Rewrite the records below with every "Viewport" replaced by "Window", and leave everything else unchanged.

--- Data to process ---
____________________

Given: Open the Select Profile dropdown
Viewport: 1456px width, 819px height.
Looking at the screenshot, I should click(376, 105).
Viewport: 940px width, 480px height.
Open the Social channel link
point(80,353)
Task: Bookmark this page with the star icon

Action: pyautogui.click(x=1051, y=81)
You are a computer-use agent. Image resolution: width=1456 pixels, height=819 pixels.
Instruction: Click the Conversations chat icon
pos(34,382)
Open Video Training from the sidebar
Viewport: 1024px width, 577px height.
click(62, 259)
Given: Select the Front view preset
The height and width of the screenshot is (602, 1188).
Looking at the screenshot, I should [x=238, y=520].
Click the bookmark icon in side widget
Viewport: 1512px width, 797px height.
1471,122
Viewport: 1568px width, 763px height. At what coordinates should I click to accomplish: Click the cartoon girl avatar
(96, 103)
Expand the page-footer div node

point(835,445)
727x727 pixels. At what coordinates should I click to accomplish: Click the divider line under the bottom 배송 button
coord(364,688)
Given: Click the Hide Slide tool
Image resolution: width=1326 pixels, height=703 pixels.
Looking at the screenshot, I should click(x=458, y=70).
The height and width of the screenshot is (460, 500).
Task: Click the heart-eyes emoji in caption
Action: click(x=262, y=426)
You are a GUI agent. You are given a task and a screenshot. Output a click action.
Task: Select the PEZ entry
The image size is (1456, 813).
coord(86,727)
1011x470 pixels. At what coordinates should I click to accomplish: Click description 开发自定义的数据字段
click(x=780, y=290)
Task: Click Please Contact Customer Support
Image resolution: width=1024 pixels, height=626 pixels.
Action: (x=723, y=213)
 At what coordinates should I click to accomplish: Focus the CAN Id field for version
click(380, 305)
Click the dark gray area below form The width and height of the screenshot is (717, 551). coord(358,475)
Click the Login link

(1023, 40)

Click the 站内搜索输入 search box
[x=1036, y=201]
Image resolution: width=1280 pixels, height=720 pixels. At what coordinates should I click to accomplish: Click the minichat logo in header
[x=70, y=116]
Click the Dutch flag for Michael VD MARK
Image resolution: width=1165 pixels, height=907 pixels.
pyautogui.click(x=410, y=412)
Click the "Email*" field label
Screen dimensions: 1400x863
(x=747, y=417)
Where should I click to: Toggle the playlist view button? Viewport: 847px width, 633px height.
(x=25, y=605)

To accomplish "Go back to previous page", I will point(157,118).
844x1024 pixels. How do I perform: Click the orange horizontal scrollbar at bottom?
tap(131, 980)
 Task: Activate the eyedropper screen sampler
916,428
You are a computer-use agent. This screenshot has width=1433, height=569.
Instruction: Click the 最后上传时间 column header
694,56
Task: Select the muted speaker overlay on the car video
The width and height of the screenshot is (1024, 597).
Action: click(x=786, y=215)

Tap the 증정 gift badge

____________________

--- Result of the task ---
Given: Open the Select Profile dropdown
Window: 1456px width, 819px height.
Looking at the screenshot, I should click(376, 105).
Window: 940px width, 480px height.
Open the Social channel link
point(80,353)
Task: Bookmark this page with the star icon

Action: pyautogui.click(x=1051, y=81)
You are a computer-use agent. Image resolution: width=1456 pixels, height=819 pixels.
Instruction: Click the Conversations chat icon
pos(34,382)
Open Video Training from the sidebar
Window: 1024px width, 577px height.
click(62, 259)
Given: Select the Front view preset
The height and width of the screenshot is (602, 1188).
Looking at the screenshot, I should [x=238, y=520].
Click the bookmark icon in side widget
Window: 1512px width, 797px height.
1471,122
Window: 1568px width, 763px height. At what coordinates should I click to accomplish: Click the cartoon girl avatar
(96, 103)
Expand the page-footer div node

point(835,445)
727x727 pixels. At what coordinates should I click to accomplish: Click the divider line under the bottom 배송 button
coord(364,688)
Given: Click the Hide Slide tool
Image resolution: width=1326 pixels, height=703 pixels.
Looking at the screenshot, I should click(x=458, y=70).
The height and width of the screenshot is (460, 500).
Task: Click the heart-eyes emoji in caption
Action: click(x=262, y=426)
You are a GUI agent. You are given a task and a screenshot. Output a click action.
Task: Select the PEZ entry
The image size is (1456, 813).
coord(86,727)
1011x470 pixels. At what coordinates should I click to accomplish: Click description 开发自定义的数据字段
click(x=780, y=290)
Task: Click Please Contact Customer Support
Image resolution: width=1024 pixels, height=626 pixels.
Action: (x=723, y=213)
 At what coordinates should I click to accomplish: Focus the CAN Id field for version
click(380, 305)
Click the dark gray area below form The width and height of the screenshot is (717, 551). coord(358,475)
Click the Login link

(1023, 40)

Click the 站内搜索输入 search box
[x=1036, y=201]
Image resolution: width=1280 pixels, height=720 pixels. At what coordinates should I click to accomplish: Click the minichat logo in header
[x=70, y=116]
Click the Dutch flag for Michael VD MARK
Image resolution: width=1165 pixels, height=907 pixels.
pyautogui.click(x=410, y=412)
Click the "Email*" field label
Screen dimensions: 1400x863
(x=747, y=417)
Where should I click to: Toggle the playlist view button? Window: 847px width, 633px height.
(x=25, y=605)

To accomplish "Go back to previous page", I will point(157,118).
844x1024 pixels. How do I perform: Click the orange horizontal scrollbar at bottom?
tap(131, 980)
 Task: Activate the eyedropper screen sampler
916,428
You are a computer-use agent. This screenshot has width=1433, height=569.
Instruction: Click the 最后上传时间 column header
694,56
Task: Select the muted speaker overlay on the car video
The width and height of the screenshot is (1024, 597).
Action: click(x=786, y=215)

Tap the 증정 gift badge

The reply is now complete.